The signal came in April when six more wells were flowed with a peak rate of just 646 B/D. The roughly 38% drop  between the first wells and those that came on last has put the Dominator Project on track to underperform in terms of cumulative production vs. the rest of Concho’s projects that target the Wolfcamp. It is not known when or if the remaining four wells will be completed and brought on line.  

Though it is hard to have a positive outlook on the Dominator based on these figures, Krolczyk cautions against drawing too many conclusions at this early stage. “There is still a little bit unknown here,” he said, noting that the first production results “can be misleading for several different reasons.”

The advisement is to wait until 6 months of production data come in, which should be available soon per New Mexico’s reporting cycle. At that point, Krolczyk said analysts could make more accurate estimates of ultimate recovery figures and see if they are balanced out with the cost savings earned through the high-density logistical operations.

So, We Won’t See Mega-Pads?

The answer to this question, at least in the Delaware, is likely a no.

There is not a set number of wells that defines what a mega-pad or cube development should consist of. But when some large independents shared the first details of the concept, they projected that several dozen wells could be landed less than 400 ft apart into a single drilling section.

“That is definitely not what is being done in reality,” said Krolczyk. “And what that resulted in was very high acreage prices for (proved undeveloped reserves).”  
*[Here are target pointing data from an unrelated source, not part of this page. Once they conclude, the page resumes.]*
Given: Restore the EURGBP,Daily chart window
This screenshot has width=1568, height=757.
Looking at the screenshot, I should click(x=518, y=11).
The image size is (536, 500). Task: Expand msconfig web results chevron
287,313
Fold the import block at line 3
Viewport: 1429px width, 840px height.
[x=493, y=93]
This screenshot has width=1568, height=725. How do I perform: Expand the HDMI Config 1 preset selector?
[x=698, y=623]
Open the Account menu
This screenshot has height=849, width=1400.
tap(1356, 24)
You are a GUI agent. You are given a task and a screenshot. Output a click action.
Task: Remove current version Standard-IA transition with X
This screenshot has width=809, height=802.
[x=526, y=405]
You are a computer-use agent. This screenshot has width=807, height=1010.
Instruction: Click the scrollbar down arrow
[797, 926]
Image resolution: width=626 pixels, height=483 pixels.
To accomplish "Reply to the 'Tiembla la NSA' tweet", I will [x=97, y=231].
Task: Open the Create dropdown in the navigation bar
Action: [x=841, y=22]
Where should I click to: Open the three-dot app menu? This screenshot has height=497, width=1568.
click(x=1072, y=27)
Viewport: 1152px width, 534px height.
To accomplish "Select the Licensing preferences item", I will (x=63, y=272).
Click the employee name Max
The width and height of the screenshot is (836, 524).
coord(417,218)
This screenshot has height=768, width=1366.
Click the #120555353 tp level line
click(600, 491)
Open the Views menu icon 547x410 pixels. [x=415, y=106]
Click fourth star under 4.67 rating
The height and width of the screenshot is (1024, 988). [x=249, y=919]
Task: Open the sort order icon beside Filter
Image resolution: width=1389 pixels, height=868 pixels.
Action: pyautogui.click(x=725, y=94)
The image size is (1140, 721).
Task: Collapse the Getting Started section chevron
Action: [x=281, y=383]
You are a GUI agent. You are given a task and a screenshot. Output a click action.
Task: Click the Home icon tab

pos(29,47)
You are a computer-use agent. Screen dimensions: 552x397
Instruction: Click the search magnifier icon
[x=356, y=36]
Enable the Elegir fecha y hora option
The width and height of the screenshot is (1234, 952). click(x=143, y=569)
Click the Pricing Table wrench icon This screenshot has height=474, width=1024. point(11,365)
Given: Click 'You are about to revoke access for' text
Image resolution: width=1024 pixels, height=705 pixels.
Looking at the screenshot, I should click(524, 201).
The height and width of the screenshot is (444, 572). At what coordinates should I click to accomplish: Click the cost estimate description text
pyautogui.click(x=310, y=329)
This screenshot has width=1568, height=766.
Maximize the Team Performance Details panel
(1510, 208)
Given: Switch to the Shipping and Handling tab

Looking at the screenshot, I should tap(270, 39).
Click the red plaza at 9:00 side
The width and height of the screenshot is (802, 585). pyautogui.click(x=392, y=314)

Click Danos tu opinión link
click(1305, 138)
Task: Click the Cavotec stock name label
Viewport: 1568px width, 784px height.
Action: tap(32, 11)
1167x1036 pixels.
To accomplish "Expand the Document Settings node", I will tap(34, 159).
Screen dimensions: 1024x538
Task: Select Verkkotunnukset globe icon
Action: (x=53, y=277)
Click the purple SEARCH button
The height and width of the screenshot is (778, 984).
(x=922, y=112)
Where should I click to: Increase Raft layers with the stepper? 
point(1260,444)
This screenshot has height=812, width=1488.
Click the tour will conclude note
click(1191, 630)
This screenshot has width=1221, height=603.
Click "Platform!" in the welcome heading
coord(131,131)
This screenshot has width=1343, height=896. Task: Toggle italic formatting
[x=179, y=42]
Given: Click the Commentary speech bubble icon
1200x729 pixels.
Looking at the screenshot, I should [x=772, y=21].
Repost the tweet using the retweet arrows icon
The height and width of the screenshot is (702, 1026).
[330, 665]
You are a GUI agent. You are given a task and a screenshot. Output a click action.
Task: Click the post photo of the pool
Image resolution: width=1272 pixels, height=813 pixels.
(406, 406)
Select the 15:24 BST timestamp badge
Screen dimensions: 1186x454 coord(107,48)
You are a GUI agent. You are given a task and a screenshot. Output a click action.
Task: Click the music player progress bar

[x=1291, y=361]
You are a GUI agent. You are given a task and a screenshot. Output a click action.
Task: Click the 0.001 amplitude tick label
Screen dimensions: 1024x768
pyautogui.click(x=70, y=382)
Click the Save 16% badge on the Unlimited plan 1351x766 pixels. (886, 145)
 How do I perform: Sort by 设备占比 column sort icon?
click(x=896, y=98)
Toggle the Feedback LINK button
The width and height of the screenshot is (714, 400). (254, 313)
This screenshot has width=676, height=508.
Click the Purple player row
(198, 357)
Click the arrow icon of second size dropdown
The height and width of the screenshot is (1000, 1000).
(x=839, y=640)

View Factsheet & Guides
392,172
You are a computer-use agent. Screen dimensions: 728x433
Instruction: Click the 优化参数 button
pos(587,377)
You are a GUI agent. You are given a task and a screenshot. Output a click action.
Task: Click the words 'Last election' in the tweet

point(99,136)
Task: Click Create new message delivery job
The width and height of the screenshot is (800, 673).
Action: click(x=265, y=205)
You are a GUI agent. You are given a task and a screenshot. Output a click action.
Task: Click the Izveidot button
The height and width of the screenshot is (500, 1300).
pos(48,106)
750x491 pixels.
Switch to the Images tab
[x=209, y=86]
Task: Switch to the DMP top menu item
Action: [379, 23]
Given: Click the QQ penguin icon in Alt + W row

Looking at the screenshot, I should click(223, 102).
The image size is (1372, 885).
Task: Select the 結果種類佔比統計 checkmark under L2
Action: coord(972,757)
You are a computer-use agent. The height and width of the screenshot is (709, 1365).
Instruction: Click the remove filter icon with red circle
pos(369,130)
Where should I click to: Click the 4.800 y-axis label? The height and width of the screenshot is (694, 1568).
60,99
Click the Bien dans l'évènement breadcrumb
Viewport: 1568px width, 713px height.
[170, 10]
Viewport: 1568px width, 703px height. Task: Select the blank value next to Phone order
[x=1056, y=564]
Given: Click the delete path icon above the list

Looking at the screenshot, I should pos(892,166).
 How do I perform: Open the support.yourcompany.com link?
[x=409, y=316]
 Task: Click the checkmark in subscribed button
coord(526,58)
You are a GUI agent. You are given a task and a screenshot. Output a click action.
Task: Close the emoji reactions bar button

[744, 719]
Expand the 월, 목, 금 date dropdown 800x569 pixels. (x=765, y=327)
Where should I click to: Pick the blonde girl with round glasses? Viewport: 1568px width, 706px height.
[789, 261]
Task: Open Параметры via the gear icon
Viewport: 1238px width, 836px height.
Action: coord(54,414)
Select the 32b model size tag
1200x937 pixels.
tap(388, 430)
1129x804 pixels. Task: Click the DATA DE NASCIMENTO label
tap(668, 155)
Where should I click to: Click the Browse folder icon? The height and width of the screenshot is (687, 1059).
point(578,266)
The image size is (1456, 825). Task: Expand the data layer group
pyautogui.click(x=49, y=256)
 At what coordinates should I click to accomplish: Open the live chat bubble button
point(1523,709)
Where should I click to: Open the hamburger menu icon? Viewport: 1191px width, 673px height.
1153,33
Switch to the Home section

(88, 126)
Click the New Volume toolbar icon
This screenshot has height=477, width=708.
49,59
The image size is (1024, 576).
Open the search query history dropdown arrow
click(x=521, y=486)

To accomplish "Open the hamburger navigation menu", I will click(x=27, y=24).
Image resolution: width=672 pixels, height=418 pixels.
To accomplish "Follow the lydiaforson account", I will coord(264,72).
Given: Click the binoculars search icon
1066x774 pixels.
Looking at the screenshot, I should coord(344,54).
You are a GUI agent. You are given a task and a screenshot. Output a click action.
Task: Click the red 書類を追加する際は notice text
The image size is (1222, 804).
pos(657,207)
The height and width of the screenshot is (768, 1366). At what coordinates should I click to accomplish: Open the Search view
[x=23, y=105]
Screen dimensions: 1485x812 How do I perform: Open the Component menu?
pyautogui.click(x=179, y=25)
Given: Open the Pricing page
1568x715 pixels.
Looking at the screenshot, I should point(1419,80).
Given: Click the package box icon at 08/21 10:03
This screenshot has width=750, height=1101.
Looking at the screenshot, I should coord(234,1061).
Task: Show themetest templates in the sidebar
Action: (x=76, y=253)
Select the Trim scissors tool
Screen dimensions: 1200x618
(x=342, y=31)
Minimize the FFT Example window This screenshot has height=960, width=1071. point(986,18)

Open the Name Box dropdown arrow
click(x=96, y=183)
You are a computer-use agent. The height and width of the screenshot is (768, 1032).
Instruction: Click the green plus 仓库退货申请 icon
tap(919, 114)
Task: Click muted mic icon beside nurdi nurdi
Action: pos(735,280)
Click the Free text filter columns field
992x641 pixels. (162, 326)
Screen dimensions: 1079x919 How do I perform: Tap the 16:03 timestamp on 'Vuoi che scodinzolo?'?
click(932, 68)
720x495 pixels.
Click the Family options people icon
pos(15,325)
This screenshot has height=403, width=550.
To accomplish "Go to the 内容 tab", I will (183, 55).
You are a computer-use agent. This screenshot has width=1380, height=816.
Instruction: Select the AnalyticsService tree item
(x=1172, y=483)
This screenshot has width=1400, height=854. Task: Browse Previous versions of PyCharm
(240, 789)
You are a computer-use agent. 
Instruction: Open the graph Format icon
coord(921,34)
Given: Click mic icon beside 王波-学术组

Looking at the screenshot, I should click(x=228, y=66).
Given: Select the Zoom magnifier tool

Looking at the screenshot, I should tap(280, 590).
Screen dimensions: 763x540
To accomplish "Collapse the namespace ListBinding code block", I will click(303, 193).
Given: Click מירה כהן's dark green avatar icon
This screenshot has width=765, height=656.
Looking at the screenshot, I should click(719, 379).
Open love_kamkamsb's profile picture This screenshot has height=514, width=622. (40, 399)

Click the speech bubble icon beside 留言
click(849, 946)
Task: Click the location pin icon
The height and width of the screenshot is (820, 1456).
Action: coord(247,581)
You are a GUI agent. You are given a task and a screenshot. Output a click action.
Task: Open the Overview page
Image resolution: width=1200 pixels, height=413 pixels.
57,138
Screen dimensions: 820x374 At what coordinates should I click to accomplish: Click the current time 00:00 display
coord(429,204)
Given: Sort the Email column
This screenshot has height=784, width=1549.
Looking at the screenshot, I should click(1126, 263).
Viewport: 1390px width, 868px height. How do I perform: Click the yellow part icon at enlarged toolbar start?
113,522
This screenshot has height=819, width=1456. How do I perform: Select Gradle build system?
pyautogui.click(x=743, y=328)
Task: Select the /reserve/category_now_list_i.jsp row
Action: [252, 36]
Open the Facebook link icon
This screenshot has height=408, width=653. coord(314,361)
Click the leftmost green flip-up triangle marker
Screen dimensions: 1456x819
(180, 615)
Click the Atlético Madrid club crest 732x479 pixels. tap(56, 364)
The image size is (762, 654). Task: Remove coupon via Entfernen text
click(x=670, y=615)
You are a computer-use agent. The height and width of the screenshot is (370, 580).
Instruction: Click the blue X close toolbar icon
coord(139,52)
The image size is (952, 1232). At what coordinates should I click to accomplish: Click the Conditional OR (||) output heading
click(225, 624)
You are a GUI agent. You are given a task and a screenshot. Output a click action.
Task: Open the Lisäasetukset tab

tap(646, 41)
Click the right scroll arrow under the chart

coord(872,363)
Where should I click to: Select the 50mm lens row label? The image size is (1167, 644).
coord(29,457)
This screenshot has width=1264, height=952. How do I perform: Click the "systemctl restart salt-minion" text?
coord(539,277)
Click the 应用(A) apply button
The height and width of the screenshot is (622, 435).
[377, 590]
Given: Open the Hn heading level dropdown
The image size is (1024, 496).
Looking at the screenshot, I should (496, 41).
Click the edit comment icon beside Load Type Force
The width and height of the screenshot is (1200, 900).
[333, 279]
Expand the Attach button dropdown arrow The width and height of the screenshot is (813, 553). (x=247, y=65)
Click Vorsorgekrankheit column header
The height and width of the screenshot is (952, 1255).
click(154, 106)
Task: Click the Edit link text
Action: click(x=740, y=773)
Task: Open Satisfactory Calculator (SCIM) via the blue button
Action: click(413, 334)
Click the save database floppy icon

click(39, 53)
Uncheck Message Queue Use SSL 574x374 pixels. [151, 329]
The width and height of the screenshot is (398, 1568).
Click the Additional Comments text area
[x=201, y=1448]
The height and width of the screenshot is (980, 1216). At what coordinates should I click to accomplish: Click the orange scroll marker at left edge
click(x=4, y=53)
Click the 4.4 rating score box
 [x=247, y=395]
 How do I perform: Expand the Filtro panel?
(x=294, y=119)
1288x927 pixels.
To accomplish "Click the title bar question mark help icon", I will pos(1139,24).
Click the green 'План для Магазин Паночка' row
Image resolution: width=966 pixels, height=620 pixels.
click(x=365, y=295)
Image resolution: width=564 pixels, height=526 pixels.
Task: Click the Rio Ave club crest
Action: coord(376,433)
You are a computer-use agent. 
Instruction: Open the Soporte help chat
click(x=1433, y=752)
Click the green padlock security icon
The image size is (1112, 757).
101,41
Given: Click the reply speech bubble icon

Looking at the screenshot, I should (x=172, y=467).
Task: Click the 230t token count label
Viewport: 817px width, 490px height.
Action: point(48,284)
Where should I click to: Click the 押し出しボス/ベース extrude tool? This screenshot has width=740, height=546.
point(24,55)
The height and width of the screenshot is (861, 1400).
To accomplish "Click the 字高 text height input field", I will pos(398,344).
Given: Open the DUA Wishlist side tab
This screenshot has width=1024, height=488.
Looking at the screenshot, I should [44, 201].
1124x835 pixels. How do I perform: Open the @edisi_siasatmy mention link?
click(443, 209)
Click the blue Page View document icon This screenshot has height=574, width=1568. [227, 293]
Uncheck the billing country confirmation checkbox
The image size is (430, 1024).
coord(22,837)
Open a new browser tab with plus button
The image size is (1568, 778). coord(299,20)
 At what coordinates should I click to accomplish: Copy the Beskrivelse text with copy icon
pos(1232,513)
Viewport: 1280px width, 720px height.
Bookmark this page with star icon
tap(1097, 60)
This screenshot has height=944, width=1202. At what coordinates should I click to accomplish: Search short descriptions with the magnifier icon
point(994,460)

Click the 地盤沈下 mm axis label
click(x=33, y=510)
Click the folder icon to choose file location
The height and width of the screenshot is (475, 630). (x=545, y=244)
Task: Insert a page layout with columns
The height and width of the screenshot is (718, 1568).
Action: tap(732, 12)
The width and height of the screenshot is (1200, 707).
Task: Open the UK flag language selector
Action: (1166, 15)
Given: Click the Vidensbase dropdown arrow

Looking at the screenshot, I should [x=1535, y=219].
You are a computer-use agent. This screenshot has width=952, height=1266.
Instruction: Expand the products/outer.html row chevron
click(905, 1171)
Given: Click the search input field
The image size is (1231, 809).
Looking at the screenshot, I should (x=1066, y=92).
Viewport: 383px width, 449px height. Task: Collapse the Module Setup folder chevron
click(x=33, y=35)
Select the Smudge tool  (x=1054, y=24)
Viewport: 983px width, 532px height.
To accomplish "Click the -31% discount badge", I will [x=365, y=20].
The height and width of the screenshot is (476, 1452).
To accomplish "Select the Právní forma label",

Analysts dubbed this period as “Permania” as publicly traded operators purchased land from smaller private equity-backed companies for $60,000 an acre and upward. As operators evaluated their new investments, assumptions were that the stacked layers of pay zones represented very large well inventories that would take decades to drill out.

The sector has since retreated from its best-case scenarios.


The RAB Davidson 33-well pad in the Permian Basin. Source: Encana Corporation


The most scrutinized example played out a couple of years ago with the company that coined the term cube development. At Encana’s RAB Davidson pad, one of the first large cube projects, brought on 33 producing wells, which was less than half of the 70 that the operator initially planned to drill.

In a document that explains the results of the early experiment, Encana highlights that it intentionally used aggressive well spacing of 300-400 ft. and has used the lessons to improve returns elsewhere. The company also indicated that it considers a project to be a cube development with as few as six wells.

If history is a guide, then there are more examples that suggest less is more in the Delaware.

In 2017, Anadarko moved into high-density mode in the Delaware’s Wolfcamp Shale but by the next year it too made an about face. When the operator, now owned by Occidental Petroleum (Oxy), upped its average well count per section from six to 12 it found that oil and gas production dropped close to 30%, based on figures shared by Enverus.

Normalizing the data shows that the downspacing pushed productivity per foot of wellbore from an average of 11 B/D down to 8 B/D. Last year, Anadarko adjusted down to an average of nine wells per section and saw productivity recover slightly but not to 2016 levels when densities averaged around six wells per section.

A look at Oxy’s approach in the same area and zone of the Wolfcamp tells a different story about spacing. Since 2014, Oxy has averaged between five to six wells per section and has been rewarded with some of the highest-producing wells in the Delaware. From 2016 to 2018, output per lateral foot averaged between 19 and 20 B/D.